For further press information please contact: Neil Evans, Press Officer, National Portrait Gallery, Tel 020 7312 2452 (not for publication) Email email@example.com
NOTES TO EDITORS ON FEATURED TRAVELLERS
Michael Alphonsus Shen Fu-Tsung , 'The Chinese Convert' is represented with a portrait by Sir Godfrey Kneller, lent by HM The Queen. The child of Chinese Christian parents, he travelled to Europe in 1681 and in England he became well known in court circles and helped to catalogue the Chinese manuscripts in the Bodleian library.
Four Indian Kings of Canada . One of the Mohawk/Mahican Indian war leaders, Theyanoguin, (Tee Yee Neen Ho Ga Row) would later fight and die beside British troops in the battle for Lake George, (Upstate New York) in 1755.
William Sessarakoo . In the course of visiting Europe he was trapped into slavery himself and on his release in 1748 he arrived in London as a celebrity, already acclaimed in poetry and public imagination.
Mai travelled to London with Captain James Cook and was the object of fascination and curiosity as an exotic spectacle in society drawing rooms. Portraits by William Hodges and William Parry are included.
Joseph Brant visited England, in 1776 and again in 1786, to signal his allegiance to the British and to argue for protection, land sessions and patriation to Canada after the War concluded. Romney's 1776 painting, shown in the exhibition, is arguably the finest of several portraits commissioned of him.
Bennelong and Yemmerrawanne are represented in print and watercolour.

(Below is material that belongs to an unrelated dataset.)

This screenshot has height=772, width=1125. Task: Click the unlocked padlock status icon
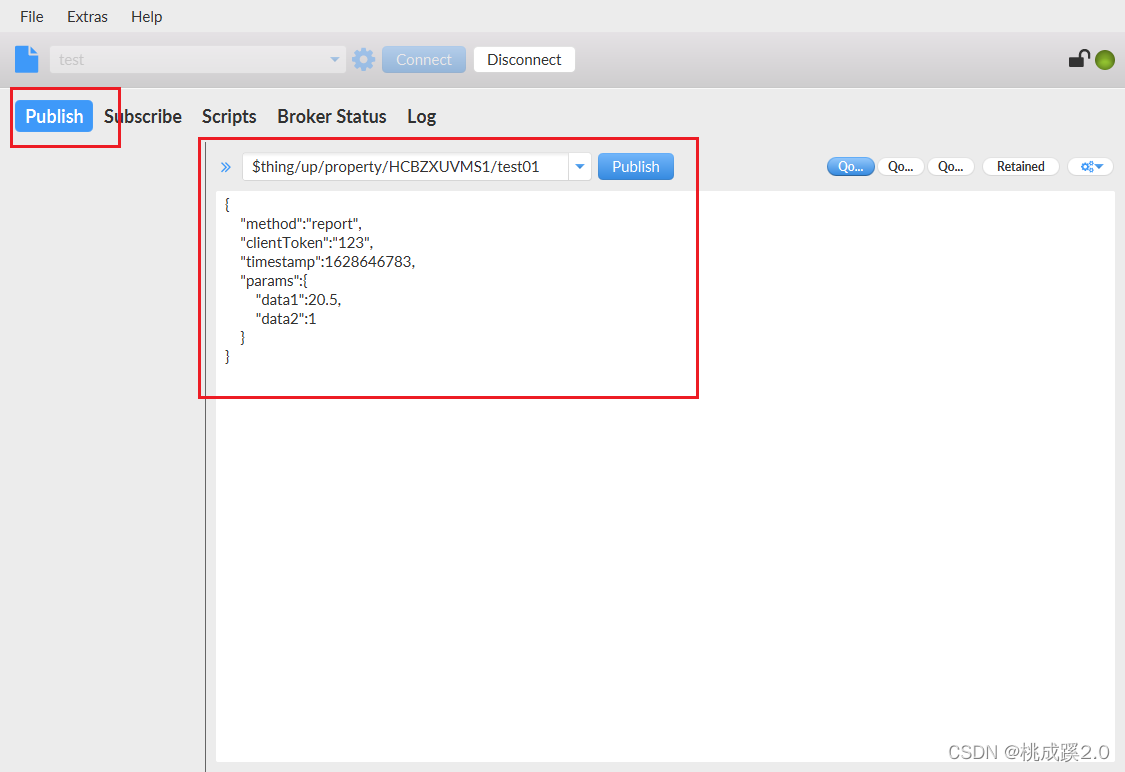(1078, 59)
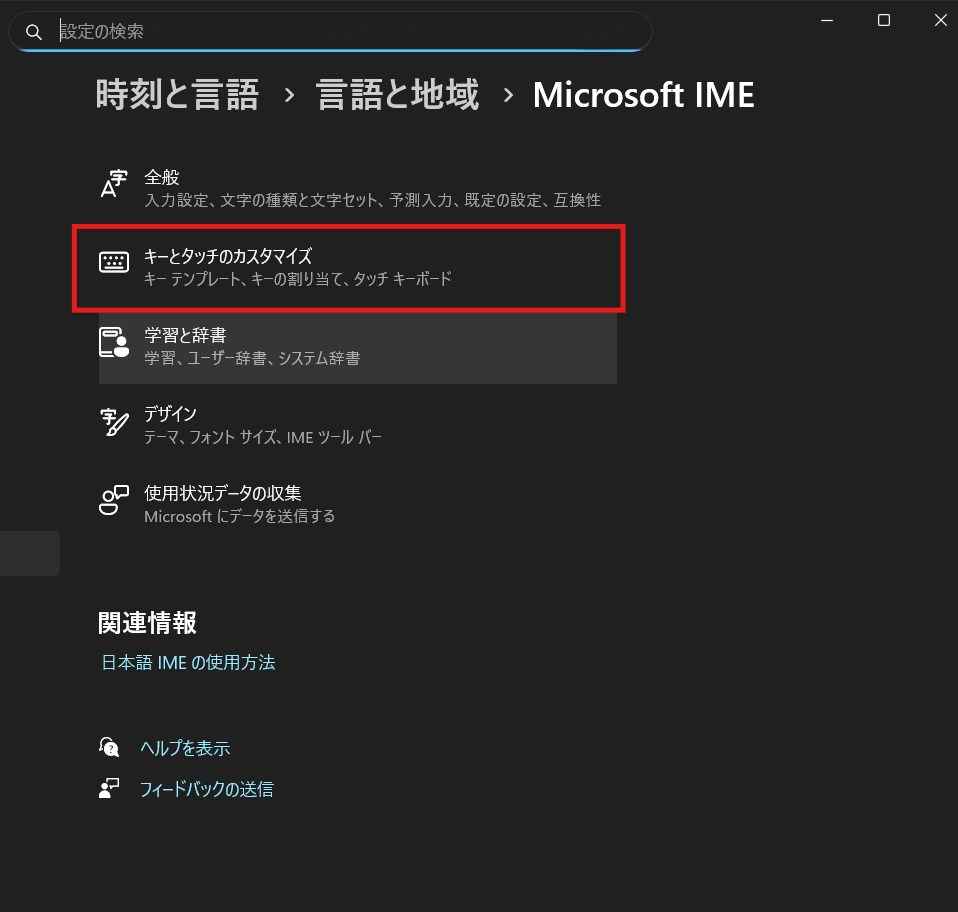Open the 日本語 IME の使用方法 link
This screenshot has height=912, width=958.
point(188,662)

Bennelong was captured in 1789 by Governor Phillip with the stated intention of learning more about Aboriginal customs and language.
Raja Rammohun Roy arrived in England in 1831 to represent the Mughal Emperor Akbar Shah II. He was already famous in India for campaigning against sati, the immolation of a widow on her husband's pyre, and for critiquing Hindu rituals and texts as well as Christian gospels.
Sake Dean Mahomed , an East India company officer, arrived in Cork c. 1785 with his Irish patron, Godfrey Evan Barker. By 1809 he had established London's first Indian restaurant and in 1814 he set up a bathhouse in Brighton where he was appointed 'Shampooing Surgeon' to George IV and William IV.
Maharaja Dalip Singh . The youngest son of Ranjit Singh, he was forced to resign his position by the British Raj and surrender the Koh-i-noor diamond to Queen Victoria. The jewels he retain ed have become signifiers of a lost power.
Sara Baartman was born in 1789 in the Eastern Cape and migrated in her late teens to Cape Town. She was exhibited in London from 1810-14 (before being taken to Paris) and was the subject of images and caricatures on both sides of the Channel.